The bill also comes three years after Connecticut became the first state requiring public high schools to offer Black and Latino studies courses.
Republican state Sen. Tony Hwang, the bill’s sponsor, said education should be used as a tool to build cultural awareness.
“The Asian Pacific American experience is one that is part of the tapestry of this country,” Hwang told NBC Asian America. “My hope in this curriculum is not only to raise awareness, but to educate and foster greater appreciation and tolerance for all of the people in our community and in our country.”
Hwang also supported the 2019 law requiring Black and Latino studies, and said it will help pave the way for the Asian American studies bill.
Hwang said it’s important that students are taught the “mistakes” of the past, and that these courses are one way to do that. “We need to learn from our history,” he said.
But racism isn’t just relegated to the past. Anti-Asian hate crimes increased by 339 percent between 2020 and 2021, according to data published by the Center for the Study of Hate and Extremism.
“For too long, anti-Asian hate, violence and bias have been unaddressed and ignored by all but those who have lived its pain,” Connecticut Attorney General William Tong wrote in an email. “We know that law enforcement cannot address this crisis so long as its trauma remains invisible. That is why we also need to teach the overlooked history of bias and hate — and the successes and contributions — of Asian Americans in this country.”

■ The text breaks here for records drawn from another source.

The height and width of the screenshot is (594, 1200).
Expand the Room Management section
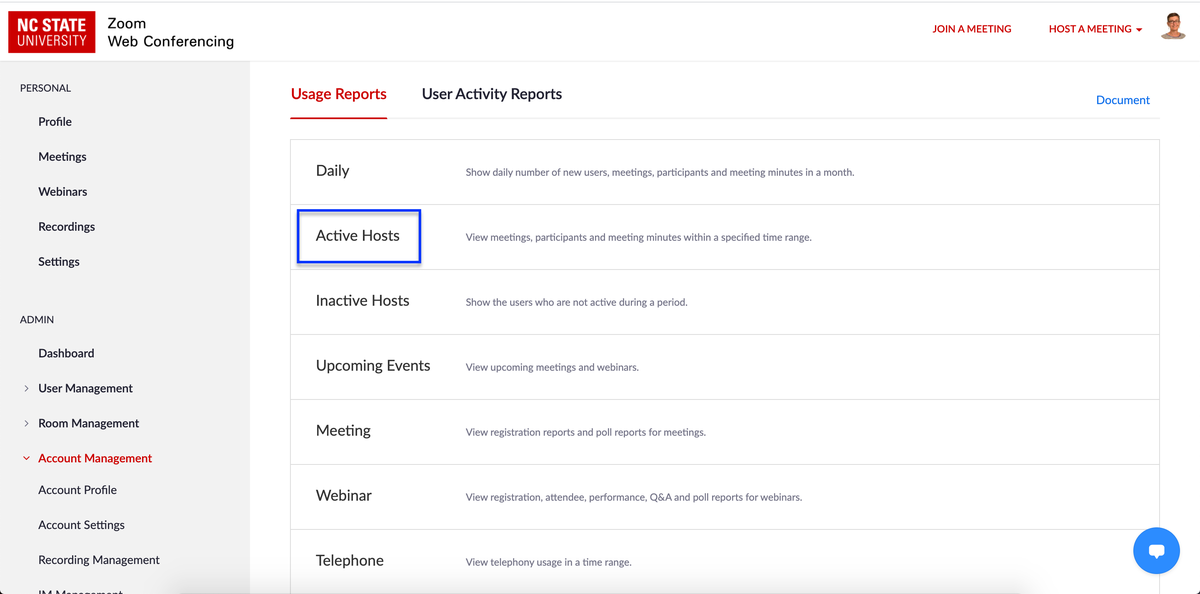pos(88,422)
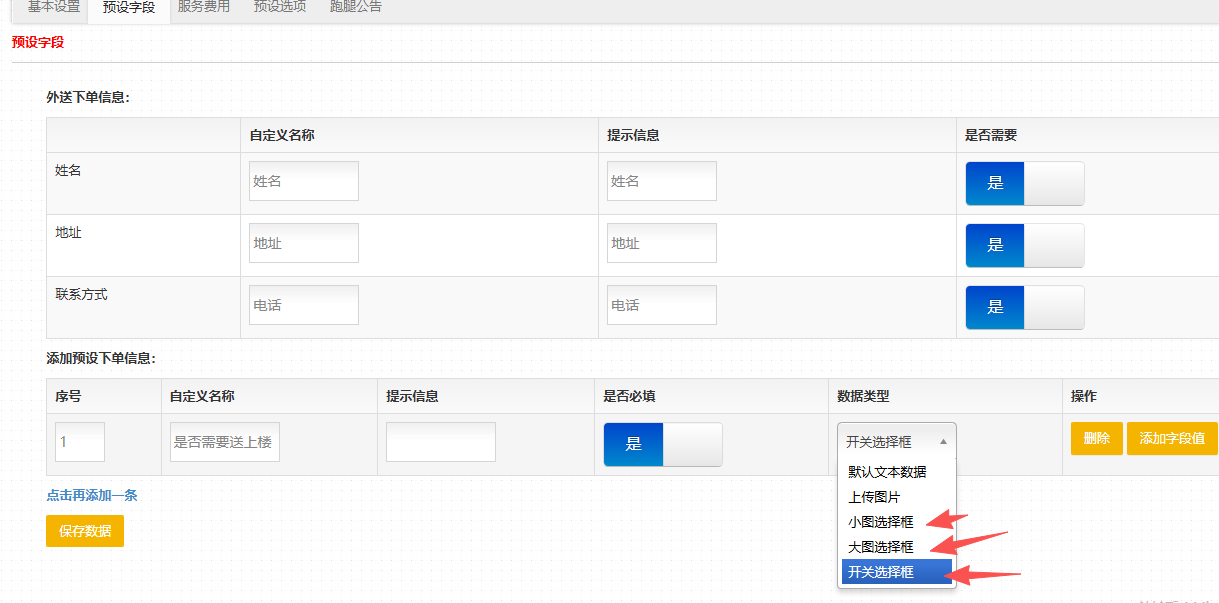
Task: Open the 基本设置 tab
Action: [53, 7]
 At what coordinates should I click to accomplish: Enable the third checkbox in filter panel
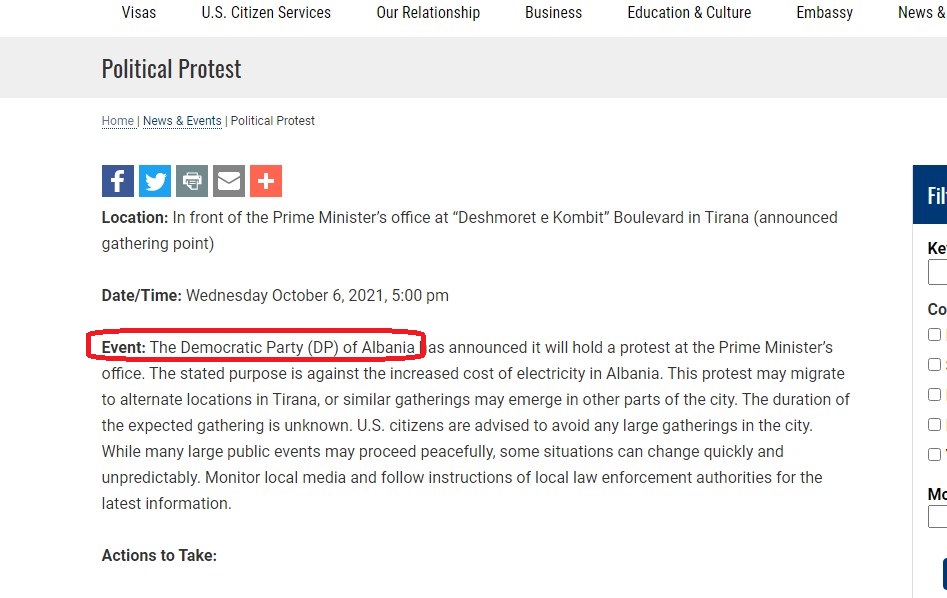934,395
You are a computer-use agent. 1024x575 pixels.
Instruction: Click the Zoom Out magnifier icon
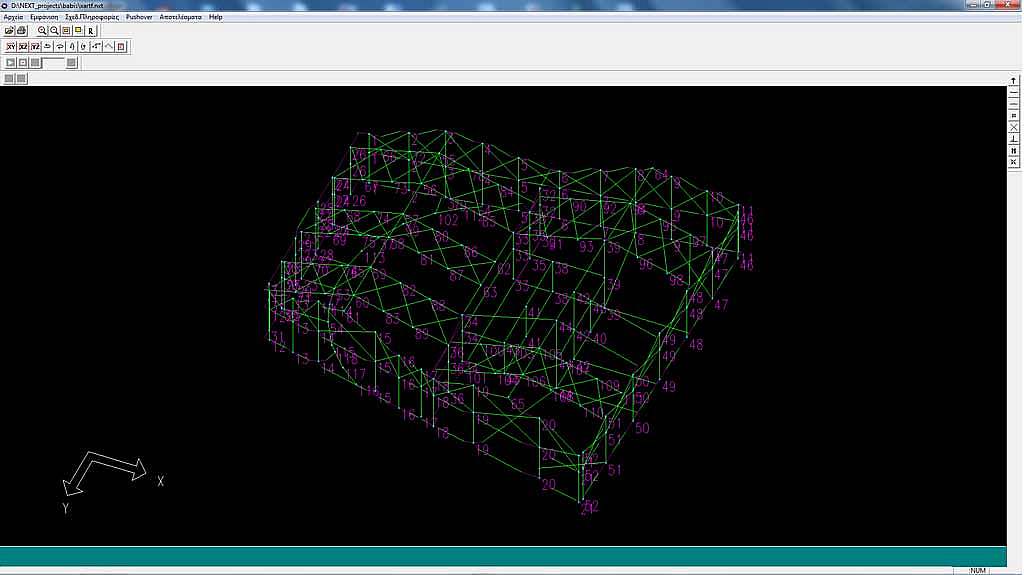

While the bill has more than two dozen sponsors on both sides of the aisle, Hwang, who introduced a similar bill in the state Senate last year, said he’s disappointed it hasn’t yet received a vote. The bill has been referred to the appropriations committee to determine how much its implementation would cost.
“It is still a long path,” Hwang said. “I think another big part of me raising this bill, for the past couple of years, is to have this conversation.”